Didier Design Studio, a landscape architecture firm based in Fort Collins, Colorado, with expertise in all facets of design and planning, from vision to completion, was selected as the 2024 Jury Winner in Architizer’s Sustainable Landscape/Planning category for their project, “Where the Pollinators Are”. This category awards projects that incorporate sustainable systems and materials, and which follow best practices pertaining to ethical design, construction, and operation.
Understanding and reversing pollinator species disappearances around the world is critical to the continuation of human existence. In the face of environmental and economic disaster, many are left with a sense of powerless inevitability. In response, creative director of Didier Design Studio and lead designer of the Garden, Emmanuel Didier said, “The Pollinator and Bird Garden connects people with the issue of pollinator decline in specific, tangible ways, placing science in the forefront in the context of climate change. There is hope in that action.”
This agenda unfolds across the 3.5-acre garden and realizes three interrelated goals: to directly convey and interpret scientific research being conducted on site, to offer an engaging place for people to learn about pollinator and bird habitats, and to inspire visitors to implement urban habitats within their own private gardens. This latter goal has the potential to exponentially impact the spread of healthier ecological networks across already-developed landscapes.
To realize these goals, Didier assembled a team of design experts and framed the project as a collaborative journey with research staff at The Center for Pollinator Research at Penn State.

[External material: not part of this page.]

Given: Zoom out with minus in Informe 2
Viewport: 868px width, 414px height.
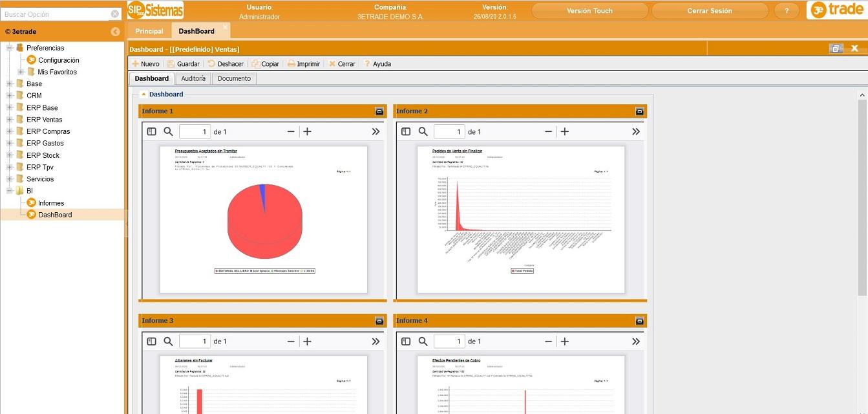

Grounded in years of research, the design approach transformed a level pasture to create a diverse set of ecological conditions that could support the wide range of plant species necessary to entice birds and pollinators throughout the seasons. The ground plane was sculpted into an activated terrain, forming a mosaic of seven soil conditions and pollinator-attuned mulches prescribed to create novel land typologies, from swales lined with clay, to loamy soils for wet meadows, and well-draining aggregate soils for dry conditions.
Of this curated experience, Didier said, “We often hear about the alarming amount of species of pollinators disappearing from OUR world today… but I think this garden offers a unique opportunity: to flip the experience, from pollinators in the world of people, to people in the world of pollinators. This garden is an agency in transforming this fundamental relationship: our position in the world today.”
The Pollinator and Bird Garden was also a 2024 World Landscape Architecture Award Shortlist selection and, in 2022, won the American Society of Landscape Architecture – Colorado Honor Award.